On trouve, dans la liste de ses membres (non pas tant des dynamiteurs du lexique que des esprits attachés à ce qu’on nomme la tradition française) de quoi satisfaire les nécrosophes de tous les horizons. Deux voisins au Père-Lachaise, Edmond Haraucourt et Georges Courteline (leurs tombes sont à touche-touche) ; deux résidents de Passy, aussi dissemblables dans l’écriture que dans l’apparence physique, Rosemonde Gérard (l’épouse d’Edmond Rostand) et Tristan Bernard ; deux occupants de cimetières marins (Paul Valéry, à Sète, Charles Vildrac, à Saint-Tropez) ; deux belles plumes posées à Montlhéry (Essonne), Paul Fort (sa tombe est dans son ancienne propriété) et Pierre Béarn (au cimetière) ; quelques montparnassiens tels François Coppée, Pierre Louÿs, Vincent Muselli ou Robert Sabatier qui vient à peine de les rejoindre ; ajoutons un Picard (Tristan Klingsor, enterré à Lachapelle-aux-Pots, dans l’Oise), une Bourguignonne (Marie Noël dont la tombe est à Auxerre), un amoureux de la Bretagne (Saint-Pol-Roux, réfugié à Camaret), un Languedocien (Henry Bataille, sous une réplique du Transi de Ligier Richier, à Moux, dans l’Aude), un Savoyard (Daniel-Rops, enseveli à Tresserve), et, bien sûr, des amoureux de Paris (Francis Carco, exilé à Bagneux, ou Roland Dorgelès, fidèle à Montmartre, au cimetière Saint-Vincent).

L’anniversaire sera célébré le dimanche 23 septembre, à l’occasion d’une croisière sur la Seine (embarquement à 17 h, 40 € par passager).
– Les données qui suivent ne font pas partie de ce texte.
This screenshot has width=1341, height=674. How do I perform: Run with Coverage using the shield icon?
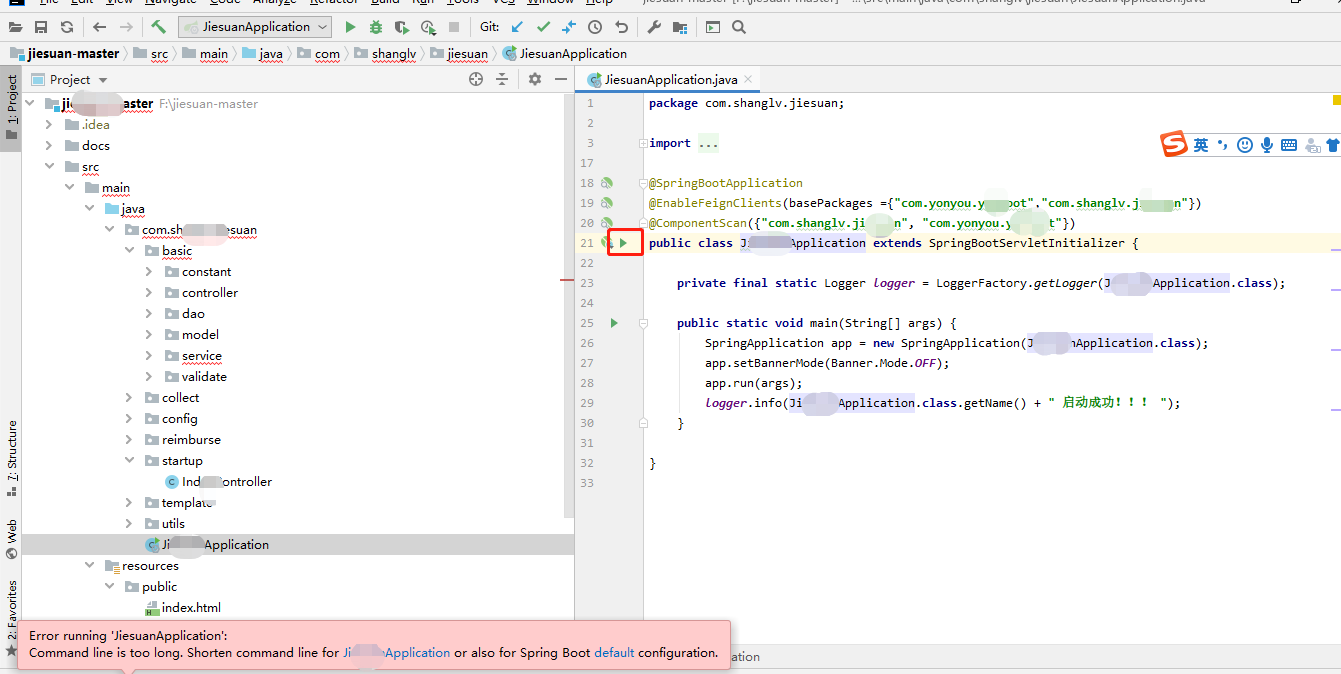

On dit qu’il ne sera sûrement pas possible de satisfaire toutes les demandes. Raison de plus pour s’y prendre à l’avance. Les renseignements se trouvent sur le site de la Société :
http://spf.over-blog.com/

Fermons cette parenthèse hors du tumulte ambiant en citant un des plus célèbres sociétaires, Jean Cocteau (il avait décoré sa chapelle funéraire de Milly-la-Forêt) : Il faut être homme vivant et artiste posthume.